(Problems):
**1)** Write out word for word the stretch of the Grand Ceremony article below from "Back in May, one" through "University's Homewood campus.".
**2)** Pick up the Grand Ceremony article below after its last sentence and keep writing it.

Center for Talented Youth recognizes highest achievers at Grand Ceremony

CTY Executive Director Elaine Tuttle Hansen poses with student honorees


Back in May, one of the first things Mehar Johal did every morning was check whether his test scores had been posted online. After months of studying, waiting for the test results seemed unbearable.

Image caption: CTY Executive Director Elaine Tuttle Hansen with CTY alumni Pelu Tran (left) and Mia Howard.


Johal had taken the Advanced SCAT, originally designed to test high school students' academic abilities. As a participant in the Johns Hopkins Center for Talented Youth's 2015 Talent Search, Johal, from Princeton, New Jersey, had taken the SCAT as a sixth-grader, simply to see how well he could do.

Turns out, he did exceptionally well: his scores earned him an invitation to the Center for Talented Youth's Grand Ceremony, which was held Sunday at Shriver Hall on Johns Hopkins University's Homewood campus.

"I was so excited," he said. "I couldn't wait to take a road trip to Maryland."

The annual ceremony celebrates middle school students like Johal who, as Talent Search participants, achieve high scores on an above-grade-level test—scores that would be impressive even for a high school senior.

(Information supplied):
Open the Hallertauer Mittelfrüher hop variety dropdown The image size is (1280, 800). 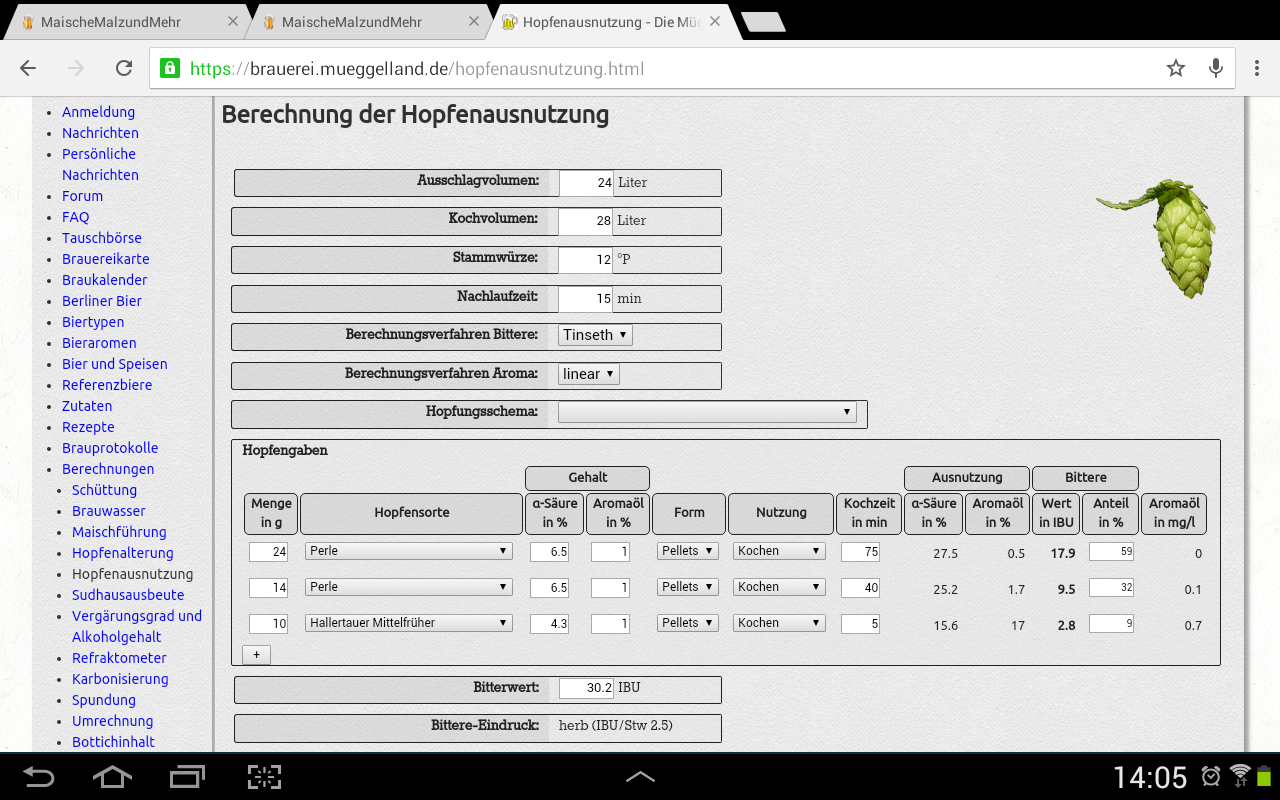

(Expected answers):
**1)**
Back in May, one of the first things Mehar Johal did every morning was check whether his test scores had been posted online. After months of studying, waiting for the test results seemed unbearable.

Image caption: CTY Executive Director Elaine Tuttle Hansen with CTY alumni Pelu Tran (left) and Mia Howard.


Johal had taken the Advanced SCAT, originally designed to test high school students' academic abilities. As a participant in the Johns Hopkins Center for Talented Youth's 2015 Talent Search, Johal, from Princeton, New Jersey, had taken the SCAT as a sixth-grader, simply to see how well he could do.

Turns out, he did exceptionally well: his scores earned him an invitation to the Center for Talented Youth's Grand Ceremony, which was held Sunday at Shriver Hall on Johns Hopkins University's Homewood campus.

**2)**
Of the 30,648 students in grades two through eight who participated in CTY's 2015 Talent Search, less than four percent—1,175 students—earned scores high enough to be recognized at Sunday's Grand Ceremony. Honorees also qualified for CTY's summer and online programs.

Some came wearing high heels and fancy dresses, others in sneakers and favorite jeans, many traveling from as far away as Washington state and Japan. Some were new to CTY. Other students, like Annabel Zhao from Villanova, Pennsylvania, had attended CTY programs and credited them with connecting her with challenging coursework and a community of learners.

"I'm usually shy at school, but when I came to CTY, I made friends who introduced me to the joys of music and socializing," she said.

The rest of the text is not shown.